Why should Christians care?
My most immediate concern is quite literally parochial: This Sunday is the day that my fellow Eastern Orthodox Christians celebrate Easter, or “Pascha,” as we call it. (For a detailed explanation of why the date differs from the Western Easter, see here.) I once had a parishioner in a major metropolitan U.S. city who rode more than two hours on public transportation, each way, to get to church every Sunday. Each stage was minutely scheduled – and dependent on each leg of the trip working without a hitch. Missing one step meant he would not arrive until just after service had ended. It’s not inconceivable in a nation far more reliant on public transport that the train stoppage may prevent some of France’s estimated 300,000-plus Orthodox Christians from reaching church on the holiest day of the year.
Rerum Novarum addresses this concern in a roundabout way, saying that labor conditions would be unjust “if religion were found to suffer” because people lack the “time and opportunity … to practice its duties.” Pope Leo XIII thought the actions of the employer, rather than those of a union, would necessitate public intervention – but the principle remains.
Christians should seek to “live peaceably with all men” (Romans 12:18). This includes cultivating harmonious, rather than adversarial, labor relations.

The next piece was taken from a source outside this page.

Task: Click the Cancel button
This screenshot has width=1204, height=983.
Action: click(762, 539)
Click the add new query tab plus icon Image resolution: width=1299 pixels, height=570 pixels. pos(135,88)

To this end, Catholic social teaching circumscribes the conditions in which a labor strike would be considered morally licit. The Catechism of the Catholic Church holds that a strike can be “morally legitimate when it cannot be avoided, or at least when it is necessary to obtain a proportionate benefit. It becomes morally unacceptable when accompanied by violence, or when objectives are included that are not directly linked to working conditions or are contrary to the common good.”
It is difficult to defend a strike intended to preserve a uniquely generous pension system enjoyed by only one class of employees, and which threatens the nation’s long-term fiscal solvency, on the grounds of the “common good.”